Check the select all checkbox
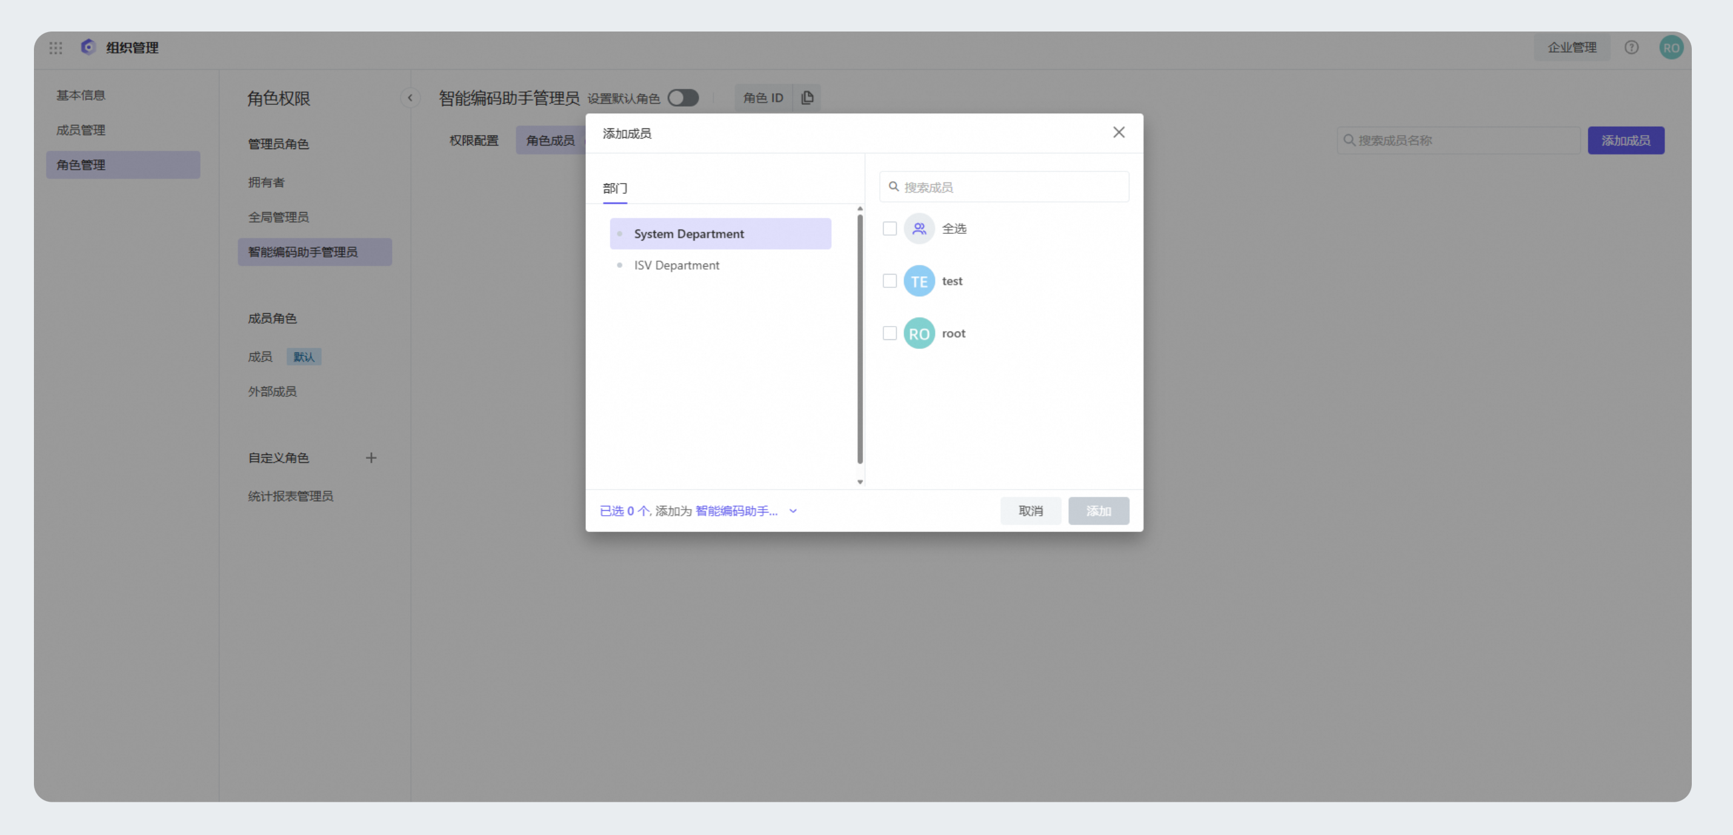The width and height of the screenshot is (1733, 835). (x=889, y=229)
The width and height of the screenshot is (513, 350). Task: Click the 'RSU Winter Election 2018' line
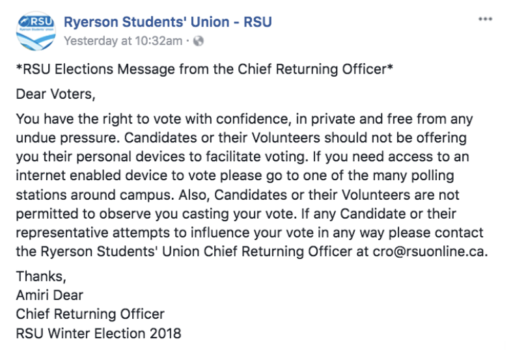(98, 333)
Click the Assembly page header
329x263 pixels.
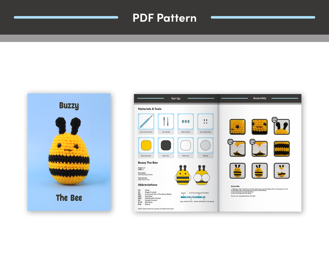(x=260, y=98)
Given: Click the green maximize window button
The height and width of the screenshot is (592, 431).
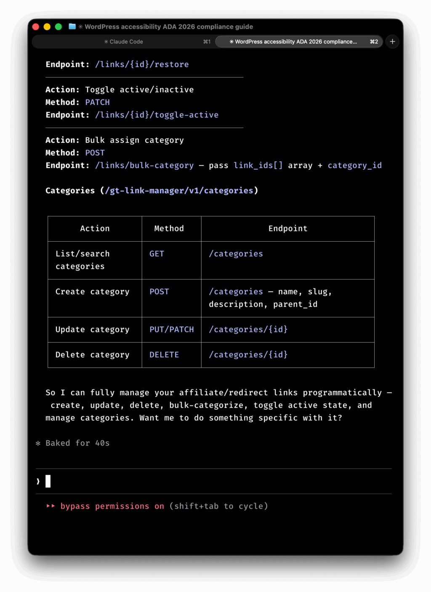Looking at the screenshot, I should point(59,27).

- Problem to work on
Rewrite the lines above as a Markdown table with the columns "No." and "Line", giving each line its row number and skipping blank lines. Leave the pictures out.

- The answer
| No. | Line |
|---|---|
| 1 | Check the select all checkbox |
| 2 | The width and height of the screenshot is (1733, 835). (x=889, y=229) |
| 3 | The width and height of the screenshot is (513, 350). Task: Click the 'RSU Winter Election 2018' line |
| 4 | (98, 333) |
| 5 | Click the Assembly page header |
| 6 | 329x263 pixels. |
| 7 | (x=260, y=98) |
| 8 | Given: Click the green maximize window button |
| 9 | The height and width of the screenshot is (592, 431). |
| 10 | Looking at the screenshot, I should point(59,27). |